:: EXERCISE SET ::
A. Pull out the passage of the Cullowhee lily article below from "Flower enthusiasts launch" up to and including "in the initiative.".
B. In the Cullowhee lily article below, where did Robert L. Madison reportedly keep a potted Cullowhee lily?

:: DOCUMENT TEXT ::
....................
Flower enthusiasts launch initiative to bring the Cullowhee lily back to the campus and community


The memories and lore surrounding the Cullowhee lily once common on campus have inspired an effort to bring the flower back. Western Carolina alumni, staff and community members have partnered to launch an initiative to raise money to plant the flower on campus and sell the hard-to-find bulbs in the community, with proceeds supporting ongoing care for the plants and the WCU Alumni Scholarship Fund. “In cultivating the lily we are also cultivating our heritage and our students,” said Susan Belcher, wife of Chancellor David O. Belcher and a leader in the initiative.

Western Carolina founder Robert L. Madison reportedly kept a potted Cullowhee lily, which is a white flower with six petals formally called the Zephyranthes atamasca, in his room in Davies Hall. And in a poem published in the 1940 Catamount annual, Madison wrote “In the ‘Valley of the Lilies,’ Lovely vale called ‘Cullowhee,’ In the ‘Valley of the Lilies,’ – Lilies white and fair to see, – Stands a noted institution.” The plant became less common in the valley, however. Just 20 years later, a Cullowhee Garden Club publication reported the only “considerable amount” of Cullowhee lilies were growing on the Cox farm off of Speedwell Road, which was located where WCU’s football field and Ramsey Regional Activity Center are now. Today, the plant grows in only a few spots on campus, said Roger Turk, grounds superintendent. Some speculate the water-loving plant began to disappear from the Cullowhee region when the low valley wetlands were drained during construction.
....................
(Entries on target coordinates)
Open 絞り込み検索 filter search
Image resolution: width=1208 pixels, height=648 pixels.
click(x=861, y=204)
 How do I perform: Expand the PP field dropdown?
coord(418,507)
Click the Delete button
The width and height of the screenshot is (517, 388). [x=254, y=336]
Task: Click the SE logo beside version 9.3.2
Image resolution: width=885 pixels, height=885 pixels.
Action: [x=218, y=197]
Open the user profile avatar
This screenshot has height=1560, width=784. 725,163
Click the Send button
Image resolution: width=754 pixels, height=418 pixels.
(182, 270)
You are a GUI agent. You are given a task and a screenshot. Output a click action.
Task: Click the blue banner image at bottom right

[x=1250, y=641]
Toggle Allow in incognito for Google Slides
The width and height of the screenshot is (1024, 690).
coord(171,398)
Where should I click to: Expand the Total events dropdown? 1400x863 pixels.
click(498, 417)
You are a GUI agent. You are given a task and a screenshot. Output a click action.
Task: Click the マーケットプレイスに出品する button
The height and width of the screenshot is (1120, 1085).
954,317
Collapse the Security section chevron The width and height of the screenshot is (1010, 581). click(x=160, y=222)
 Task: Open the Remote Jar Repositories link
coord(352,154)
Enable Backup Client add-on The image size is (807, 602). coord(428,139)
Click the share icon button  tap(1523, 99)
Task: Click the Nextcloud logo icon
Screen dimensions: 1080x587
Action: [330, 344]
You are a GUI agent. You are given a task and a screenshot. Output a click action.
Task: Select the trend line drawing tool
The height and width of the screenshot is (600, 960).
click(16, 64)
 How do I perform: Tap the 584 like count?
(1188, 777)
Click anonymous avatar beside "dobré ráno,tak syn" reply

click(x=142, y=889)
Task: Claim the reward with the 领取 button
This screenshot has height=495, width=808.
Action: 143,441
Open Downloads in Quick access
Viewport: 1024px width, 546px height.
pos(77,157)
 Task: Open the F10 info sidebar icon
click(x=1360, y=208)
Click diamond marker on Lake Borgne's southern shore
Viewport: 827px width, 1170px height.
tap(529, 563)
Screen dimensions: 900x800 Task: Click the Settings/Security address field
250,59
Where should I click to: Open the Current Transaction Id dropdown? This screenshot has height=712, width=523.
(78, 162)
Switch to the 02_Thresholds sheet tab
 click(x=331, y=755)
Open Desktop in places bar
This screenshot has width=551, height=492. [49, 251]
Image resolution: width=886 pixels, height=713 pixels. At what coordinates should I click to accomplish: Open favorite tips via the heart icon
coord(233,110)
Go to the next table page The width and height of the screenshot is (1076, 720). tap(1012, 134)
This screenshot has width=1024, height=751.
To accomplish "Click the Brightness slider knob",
....................
:: WORKED ANSWERS ::
A.
Flower enthusiasts launch initiative to bring the Cullowhee lily back to the campus and community


The memories and lore surrounding the Cullowhee lily once common on campus have inspired an effort to bring the flower back. Western Carolina alumni, staff and community members have partnered to launch an initiative to raise money to plant the flower on campus and sell the hard-to-find bulbs in the community, with proceeds supporting ongoing care for the plants and the WCU Alumni Scholarship Fund. “In cultivating the lily we are also cultivating our heritage and our students,” said Susan Belcher, wife of Chancellor David O. Belcher and a leader in the initiative.

B. In his room in Davies Hall.